Abstract: Background:
The receptor for advanced glycation end products (RAGE) is linked to cellular stress and inflammation during Alzheimer’s disease (AD). RAGE signals through Diaphanous-1 (DIAPH1); however, the expression of DIAPH1 in the healthy and AD human brain has yet to be methodically addressed. Objective:
To delineate the cell- and disease-state specific expression of DIAPH1 in the human medial temporal cortex during healthy aging and AD. Methods:
We used semi-quantitative immunohistochemistry in the human medial temporal cortex paired with widefield and confocal microscopy and automated analyses to determine colocalization and relative expression of DIAPH1 with key cell markers and molecules in the brains of subjects with AD versus age-matched controls.

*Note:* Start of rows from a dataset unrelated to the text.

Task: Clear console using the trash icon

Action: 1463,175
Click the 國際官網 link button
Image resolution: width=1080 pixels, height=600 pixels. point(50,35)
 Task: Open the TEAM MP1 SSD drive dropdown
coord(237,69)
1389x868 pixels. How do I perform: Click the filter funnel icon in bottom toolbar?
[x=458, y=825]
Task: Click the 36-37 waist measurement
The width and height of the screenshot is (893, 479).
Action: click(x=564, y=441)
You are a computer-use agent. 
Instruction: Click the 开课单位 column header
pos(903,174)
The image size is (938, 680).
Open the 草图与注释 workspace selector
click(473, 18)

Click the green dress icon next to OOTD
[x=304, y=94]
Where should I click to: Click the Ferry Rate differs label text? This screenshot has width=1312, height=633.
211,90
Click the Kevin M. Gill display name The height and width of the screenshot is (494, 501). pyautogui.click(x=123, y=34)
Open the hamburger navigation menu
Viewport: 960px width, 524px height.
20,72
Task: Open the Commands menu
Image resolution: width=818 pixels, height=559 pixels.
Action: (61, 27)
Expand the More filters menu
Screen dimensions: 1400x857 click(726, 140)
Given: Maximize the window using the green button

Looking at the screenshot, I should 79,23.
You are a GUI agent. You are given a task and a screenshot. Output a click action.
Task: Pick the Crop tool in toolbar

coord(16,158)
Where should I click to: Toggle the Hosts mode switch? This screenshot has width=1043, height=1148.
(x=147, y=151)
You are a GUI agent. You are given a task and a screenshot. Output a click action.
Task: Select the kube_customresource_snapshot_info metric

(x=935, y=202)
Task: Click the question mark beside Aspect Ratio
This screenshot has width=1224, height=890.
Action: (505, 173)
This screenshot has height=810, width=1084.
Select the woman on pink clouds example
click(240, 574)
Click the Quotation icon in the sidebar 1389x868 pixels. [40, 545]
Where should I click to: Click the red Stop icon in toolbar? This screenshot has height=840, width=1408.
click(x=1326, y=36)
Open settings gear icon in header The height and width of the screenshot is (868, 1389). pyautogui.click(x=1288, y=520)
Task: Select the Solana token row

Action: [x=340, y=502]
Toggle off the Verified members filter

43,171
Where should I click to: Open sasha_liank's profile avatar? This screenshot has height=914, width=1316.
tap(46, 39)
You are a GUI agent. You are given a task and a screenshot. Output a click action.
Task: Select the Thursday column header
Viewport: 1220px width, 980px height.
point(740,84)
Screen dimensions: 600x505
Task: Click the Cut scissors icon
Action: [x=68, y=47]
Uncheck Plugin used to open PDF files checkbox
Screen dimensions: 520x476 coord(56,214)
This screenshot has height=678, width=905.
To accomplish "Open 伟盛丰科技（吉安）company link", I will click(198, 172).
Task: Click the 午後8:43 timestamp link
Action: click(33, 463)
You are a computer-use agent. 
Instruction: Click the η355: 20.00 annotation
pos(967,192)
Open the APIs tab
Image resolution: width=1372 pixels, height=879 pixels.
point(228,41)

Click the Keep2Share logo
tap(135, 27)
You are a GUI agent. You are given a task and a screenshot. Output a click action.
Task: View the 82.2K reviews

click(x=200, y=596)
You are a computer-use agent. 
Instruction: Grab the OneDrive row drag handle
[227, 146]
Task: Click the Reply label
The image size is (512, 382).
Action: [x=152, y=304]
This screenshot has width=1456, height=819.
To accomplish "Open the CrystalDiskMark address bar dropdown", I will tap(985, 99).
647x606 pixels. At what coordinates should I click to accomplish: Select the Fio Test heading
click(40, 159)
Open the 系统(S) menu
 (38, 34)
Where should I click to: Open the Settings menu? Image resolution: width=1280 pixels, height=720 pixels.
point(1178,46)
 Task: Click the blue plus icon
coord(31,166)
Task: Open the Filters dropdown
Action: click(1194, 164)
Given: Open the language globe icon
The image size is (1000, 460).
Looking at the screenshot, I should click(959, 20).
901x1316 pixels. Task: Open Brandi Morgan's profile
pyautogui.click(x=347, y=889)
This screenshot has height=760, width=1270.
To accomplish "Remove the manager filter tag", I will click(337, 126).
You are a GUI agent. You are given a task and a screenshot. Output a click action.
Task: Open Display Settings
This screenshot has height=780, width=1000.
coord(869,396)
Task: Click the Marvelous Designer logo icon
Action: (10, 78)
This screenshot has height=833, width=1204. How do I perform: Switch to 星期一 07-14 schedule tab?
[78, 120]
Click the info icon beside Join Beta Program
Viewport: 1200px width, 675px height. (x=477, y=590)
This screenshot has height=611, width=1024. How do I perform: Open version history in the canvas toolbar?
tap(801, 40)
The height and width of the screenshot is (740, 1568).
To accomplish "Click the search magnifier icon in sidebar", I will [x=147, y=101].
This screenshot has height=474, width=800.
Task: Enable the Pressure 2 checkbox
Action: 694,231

Results:
We report robust colocalization of DIAPH1 with myeloid cells and increased expression during AD, which strongly correlated to increased neutral lipids and morphology of inflamed myeloid cells. DIAPH1 moderately colocalized with markers of endothelial cells, astrocytes, neurons, and oligodendrocytes. Discussion:
Our findings localize DIAPH1 particularly to myeloid cells in the CNS, especially in AD in the locations of lipid droplet accumulation, thereby implicating RAGE-DIAPH1 signaling in dysregulated lipid metabolism and morphological changes of inflamed myeloid cells in this disorder.